Engineers are nowadays expected to not only be skilled in technical matters, preparing calculations and designs, but also to know far more about risk analysis than ever before. In almost all aspects of engineering, risk analyses are now commonplace, with many of the design codes used based on statistical analyses. In the fields of river and coastal engineering it is nowadays expected that risk analyses will be undertaken as a standard element of a project. Part of this analysis is to determine the frequency of when particular events might occur. But the most complex and challenging part is to determine what the consequences of such events would be. Engineers make use of complex modeling programs to simulate these consequences, and one of the most versatile of these for simulating flooding is the InfoWorks RS program.
Many low lying areas of land alongside rivers or along the coast have flood defense embankments, walls or levees that prevent these areas being flooded for up to specific river or tide levels. There are rising sea levels in many areas around the world, and in time many existing flood defenses will be overtopped during storm or surge tide conditions. Deciding when these flood defenses need to be raised and by how much is a challenge which faces many of the flood defense authorities. Many of the defenses are old and another part of the challenge is to elongate the life of these structures. A key element of this is to determine the consequences of the existing defenses failing or a breach occurring. InfoWorks RS can simulate any form of breach, and this enables the Engineer to simulate the flooding which would result. An essential part of this analysis is to model the exact configuration of the breach that might occur, and that is the focus of this article.
Digital Terrain Models
In order for the model to adequately simulate the flooding across flood plains and across any defended areas (should a breach occur) it is essential that a digital terrain model underlies the full model. Digital Terrain Models can be created from data acquired in a number of different ways and to differing standards, and can either be gridded data or triangulated data. There is some debate about whether it is best to use Digital Terrain data (also known as ‘bare earth’ data) without any buildings or to use Digital Elevation data, which includes buildings and tree canopies.
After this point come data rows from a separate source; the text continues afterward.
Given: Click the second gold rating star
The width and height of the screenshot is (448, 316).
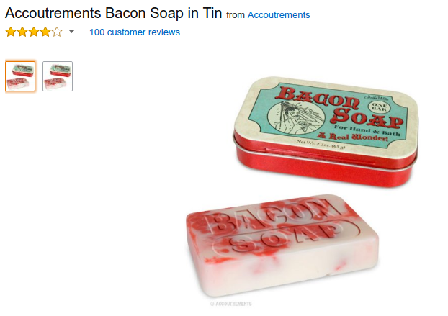Looking at the screenshot, I should (22, 32).
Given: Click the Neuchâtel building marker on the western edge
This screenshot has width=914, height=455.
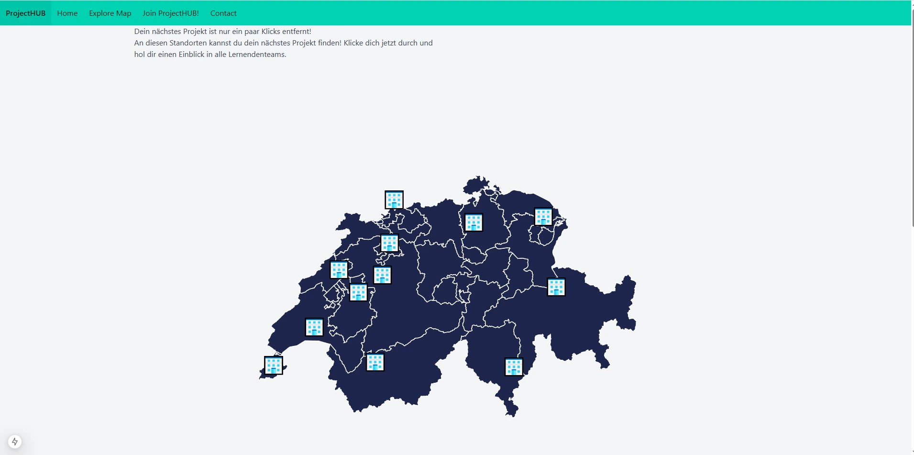Looking at the screenshot, I should click(x=339, y=270).
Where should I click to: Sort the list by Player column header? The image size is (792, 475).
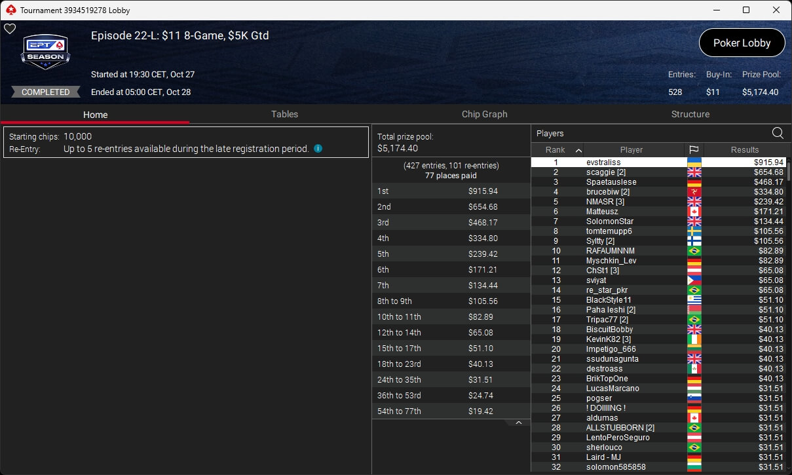point(632,150)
There are a number of airborne techniques for acquiring digital terrain and digital elevation data, one of which, Lidar (Light detection and ranging), can also be used from helicopters. Helicopters can fly at low altitude along just the line of the flood defense structures, allowing very high accuracy data acquisition. There are a number of authorities that now use this technique on a regular basis to check the integrity of earth embankment defenses, because any slumps, slips or failures can be quickly identified. Obviously, should any potential embankment failures be identified it will then be necessary to establish what the consequences would be of a breach at that location. A key element in this analysis is to model the shape, or configuration, of the breach accurately.
It is possible to model almost any breach configuration, but examining too wide array of possibilities makes it difficult to progress. What is needed is a logical approach to the configuration of the breach. The key factor is whether or not the existing defenses are ‘hard’ (eg walls) or ‘soft’ (eg earth embankments) because in general ‘hard’ defenses once breached are less likely to be subjected to scour, whilst ‘soft’ defenses will continue to scour after the initial breach. To take this further, it is also necessary to establish whether overtopping of the defenses is likely to occur. Overtopping of ‘hard’ defenses may not lead to a breach, but overtopping of ‘soft’ defenses may cause scour of the embankment and this scour would eat away at the embankment until a breach occurs which, then becomes even more severe as more water causes more scour.
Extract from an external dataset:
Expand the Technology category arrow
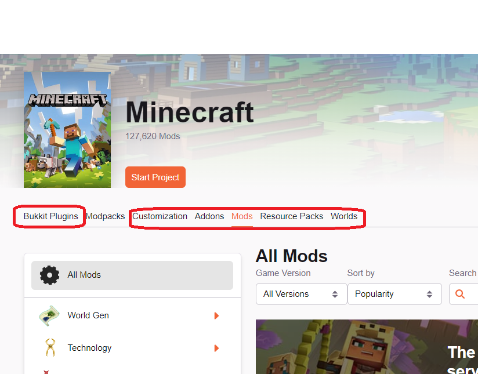 pos(216,348)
Propagation of the breach along the line of the defenses also becomes important. With ‘soft’ defenses it is frequently the case that the breach will widen as the ends of the remaining embankments are scoured away, with the speed of propagation depending on the flow velocities and the amount of material to be scoured away. With ‘hard’ defenses the initial breach may have been due to failure of a particular section of wall and it is not necessarily the case that adjacent sections of wall will also fail. It maybe that the failed section was built differently or may have been defective in some way.
InfoWorks RS allows the breach to be defined easily in terms of the geometry at different times during the simulations. The geometry is very simple to define, with 5 variables including breach location, width of breach, the invert or base level of the breach, the geometry of the base of the breach and the side slopes at the ends of the breach. In most cases breaches in ‘hard’ or ‘soft’ defenses would be defined differently - with ‘hard’ defenses the breach geometry would not change greatly during the flood event, whereas with ‘soft’ defenses it is likely that the breach would widen and deepen progressively during the simulation.
Simulating Repairs to Breaches
There are many instances where the consequences of flooding due to a breach can be significantly reduced if the breach is repaired within a reasonably short timescale. In areas with very long flood defenses it may be more cost effective to have resources and materials available at local depots to repair breaches quickly rather than spending capital investment to replace or upgrade ageing defenses. This is particularly the case with sea defenses, when the flood risk is solely at high tide, allowing access to the breach at low tides, albeit for short times, to effect repairs.
In the same way that the formation and propagation of breaches can be simulated it is also possible to simulate how breaches are repaired. This is a simple matter of continuing to define the breach geometry for the different time intervals, but this time the breach width is reducing and/or the base level is rising. If the times are varied in different versions of the model it is possible to evaluate the extent and cost of flood damage with different breach closure times. Having established what repair period is required on the criterion of cost, the next step could be to evaluate how easily that could be accomplished and what resources would be required.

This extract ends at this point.